Duplicate Record Exception Mapping Example
An organization runs a data project to review customer data. The organization determines that the customer data contains multiple duplicate records. The organization needs to manually review some of the records that might be duplicates.
You create a data quality mapping to identify the duplicate customer records. The mapping includes the Match transformation. The Duplicate Record Exception transformation receives the results from the Match transformation. The Duplicate Record Exception transformation writes each record cluster with an uncertain status to a database table. A data analyst reviews the data in the Analyst tool and determines which records are duplicate records.
Duplicate Record Exception Mapping
Configure a Duplicate Record Exception mapping that examines customer records and finds duplicate records.
The following figure shows the Duplicate Record Exception mapping:
The mapping contains the following objects:
- Customer_Details
- The data source that might contain duplicate records.
- mat_MatchData
- A Match transformation that examines the customer data to determine if records match. The Match transformation creates a numeric score that represents the degree of similarity between two column values. An algorithm calculates a match score as a decimal value in the range 0 through 1. An algorithm assigns a score of one when two column values are identical.
- exc_Consolidate
- A Duplicate Record Exception transformation that determines which records are possible duplicate customers, known duplicate customers, or unique customer records.

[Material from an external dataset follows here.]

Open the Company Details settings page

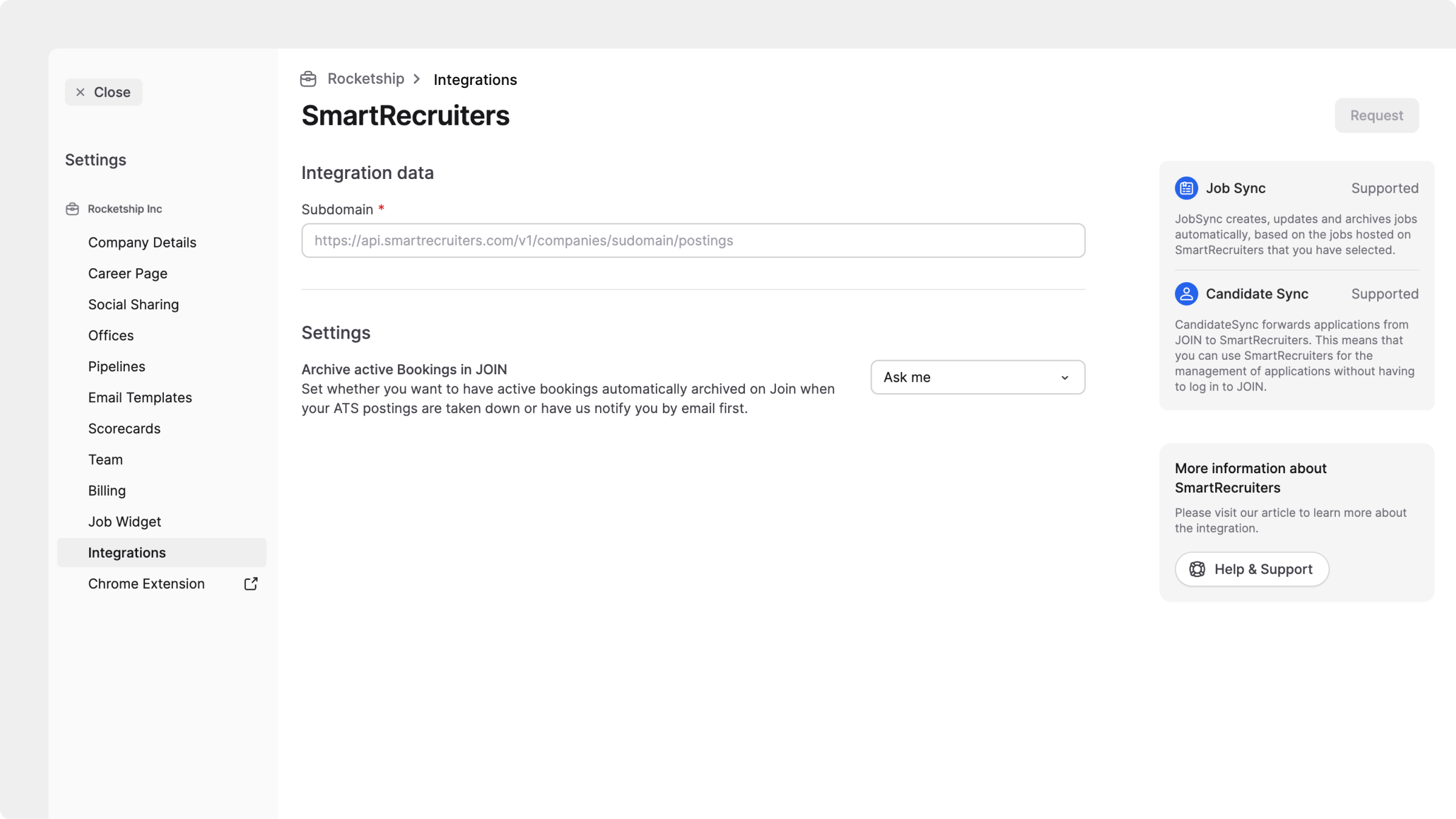point(142,243)
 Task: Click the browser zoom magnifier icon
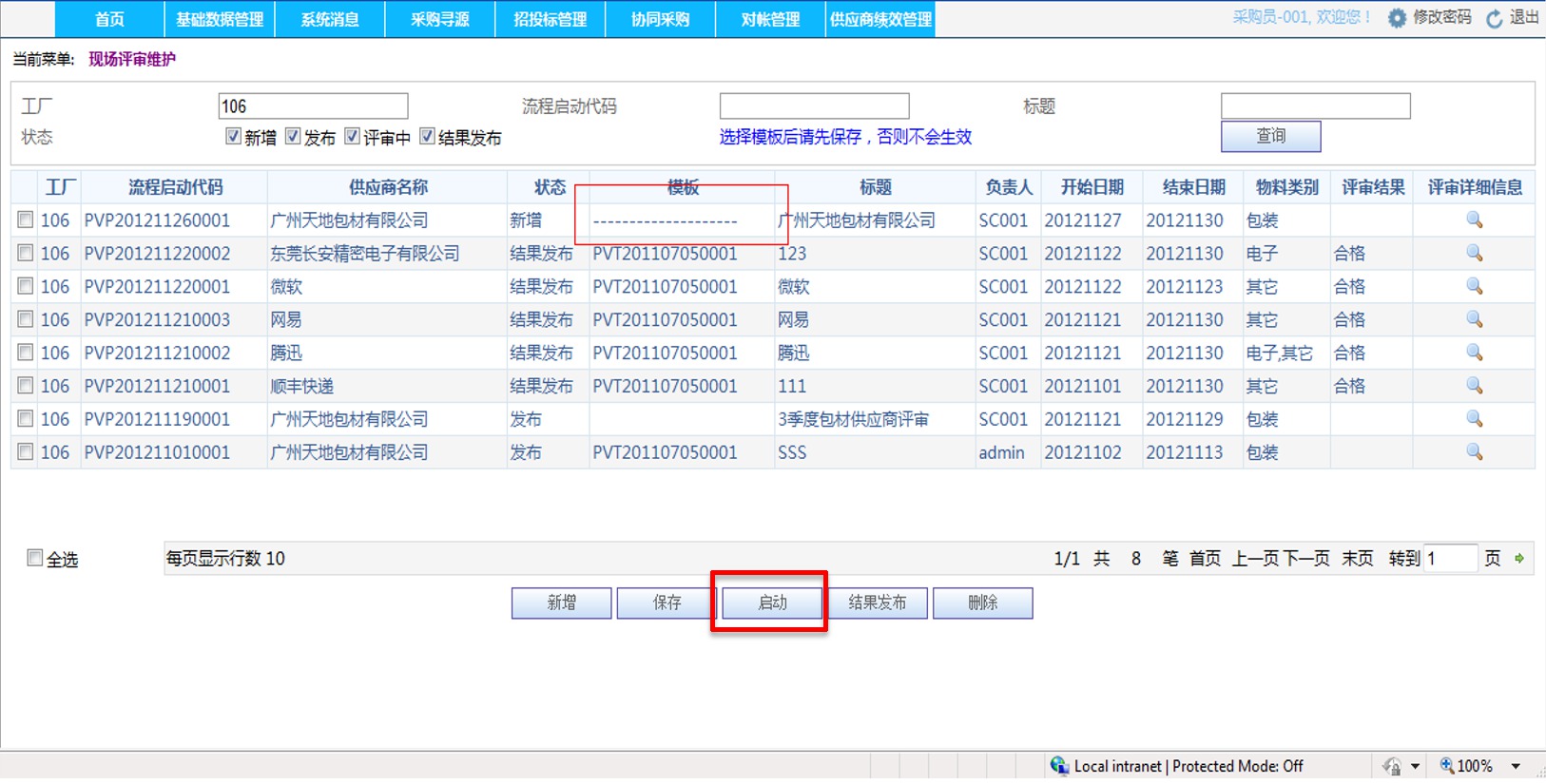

- Write_GoodMatches_Customer table
- Table that receives all the records that do not need manual review. The Duplicate Record Exception transformation writes duplicate records and unique records to this table.
- Target_CustomerConsolidate table
- The Exception transformation writes the possible duplicate records to the Target_CustomerConsolidate table. Records in this table require manual review in the Analyst tool.
Match Transformation
The Match transformation receives the customer data and performs an identity match.
Configure the Match transformation for the Clusters-Match All output type. The Match transformation returns matching records in clusters. Each record in a cluster must match at least one other record in the cluster with a score greater than or equal to the match threshold. The match threshold is .75.
Select the Division matching strategy on the Match transformation Strategies tab. The Division strategy is a predefined matching strategy that identifies an organization based on the address fields. On the Match transformation Strategies tab, choose the input ports to examine in a match. Configure the strategy weight as .5.
The following figure shows the Division strategy configuration for the Match transformation:
The Match transformation adds cluster information to each output record. The transformation also adds a unique RowID to each record.
Duplicate Record Exception Input Groups
The Duplicate Record Exception transformation has two input groups. The transformation has a Data group that receives the customer data. The transformation has the Control group that contains the match score for the row, the row identifier, and the cluster ID.
The following figure shows the input groups in the Exception transformation:
The Data group contains the customer data. The customer data includes a customer ID, contact, title, and address fields. The Control group is the additional metadata that the Match transformation added for each customer record. The Control group contains the match score, the rowID, and the cluster ID.
Duplicate Record Exception Example Configuration View
Define the upper and lower thresholds on the Configuration view. Identify where the transformation writes the duplicate customer records, the possible duplicate records, and the unique customer records.
The following figure shows the Duplicate Record Exception transformation Configuration view:
The following table describes the configuration settings:
Option | Setting |
---|
Lower threshold | .80 |
Upper threshold | .95 |
Automatic Consolidation | Standard Output table |
Manual Consolidation | Duplicate Record table |
Unique Records | Standard Output table |
Click Generate duplicate record table to create the duplicate record table. Do not create a separate table for the unique records. The transformation writes the unique records to the Standard Output table.
Standard Output Table Records
The Write_GoodMatches_Customer target table receive rows from the Standard Output group. The table receives unique records and it receives records that are duplicates. These records do not require manual review.
The following figure shows the Standard Output records that the Exception transformation returns:
The record contains the following fields:
- Score
- Match score that indicates the degree of similarity between a record and another record in the cluster. Records with a match score of one are duplicate records that do not need review. A cluster in which any record has a match score below the lower threshold is not a duplicate cluster.
- Row_Identifier
- A row number that uniquely identifies each row in the table. For this example, the row identifier contains the customer ID.
- Cluster ID
- A unique identifier for a cluster. Each record in a cluster receives the same cluster ID. The first four records in the sample output data are unique. Each record has a unique cluster ID. Rows five to nine belong to cluster five. Each record in this cluster is a duplicate record because of similarities in the address fields.
- Source Data Fields
- The Standard Output table group also receives all the source data fields.
Cluster Output
The Target_CustomerConsolidate table receives records from the Cluster Output group. The Cluster Output group returns records that might be duplicate records. The records in the Target_CustomerConsolidate table need manual review in the Analyst tool.
The following image shows some of the records and the fields in the Target_CustomerConsolidate table:
The record contains the following fields:
- Row_Identifier
- A number that uniquely identifies each row in the table.
- Sequential Cluster ID
- A sequential identifier for each cluster to review in a Human task. The Duplicate Record Exception transformation adds the sequential cluster ID to records in the Cluster Data output group.
- Cluster ID
- A unique identifier for a cluster. The Match transformation assigns a cluster ID to all the output records. Duplicate records and possible duplicate records share a cluster ID. A unique record receives a cluster ID, but the record does not share the ID number with any other record.
- Score
- Match score that indicates the degree of similarity between a record and another record in the cluster. Records that require manual review have match scores less than .95 and greater than .80.
- Is Master
- Indicates whether the record is the preferred record in the cluster.
- WorkflowID
- The WorkflowID is DummyWorkflowID because the transformation is not in a workflow.
- Record Fields
- The other fields in the record contain the customer source data.